> [WHAT THE EXERCISE ASKS] Reproduce every line of the data below, requests included, but multiply each coordinate in the answers by 1.7 and round it to a whole number, with halves rounding up. Leave the requests' numbers unchanged and omit the pictures.

########################################

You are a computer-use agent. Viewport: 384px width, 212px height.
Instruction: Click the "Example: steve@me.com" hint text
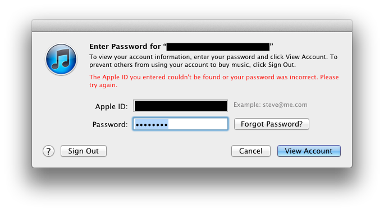271,105
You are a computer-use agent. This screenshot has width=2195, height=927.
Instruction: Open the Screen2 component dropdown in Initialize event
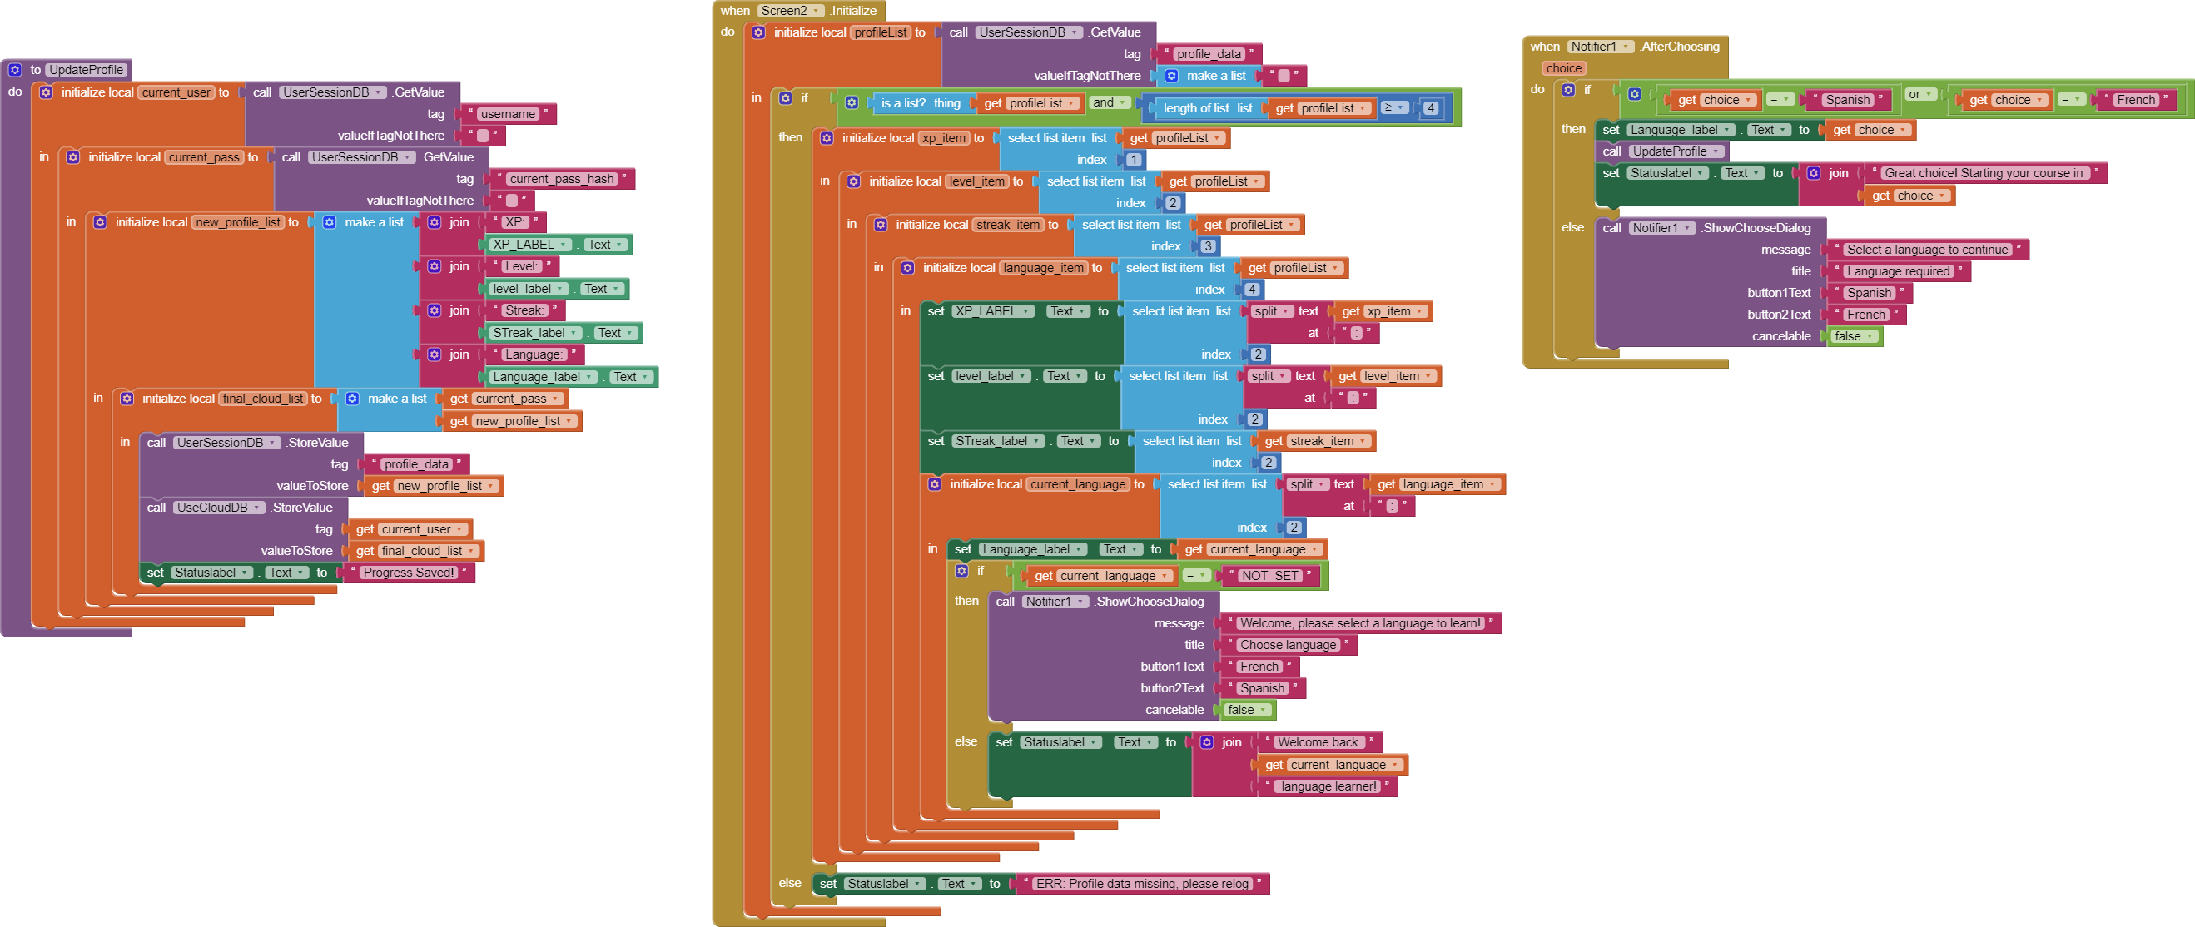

########################################

> [EXERCISE RESULT]
You are a computer-use agent. Viewport: 384px width, 212px height.
Instruction: Click the "Example: steve@me.com" hint text
461,179
You are a computer-use agent. This screenshot has width=2195, height=927.
Instruction: Open the Screen2 component dropdown in Initialize event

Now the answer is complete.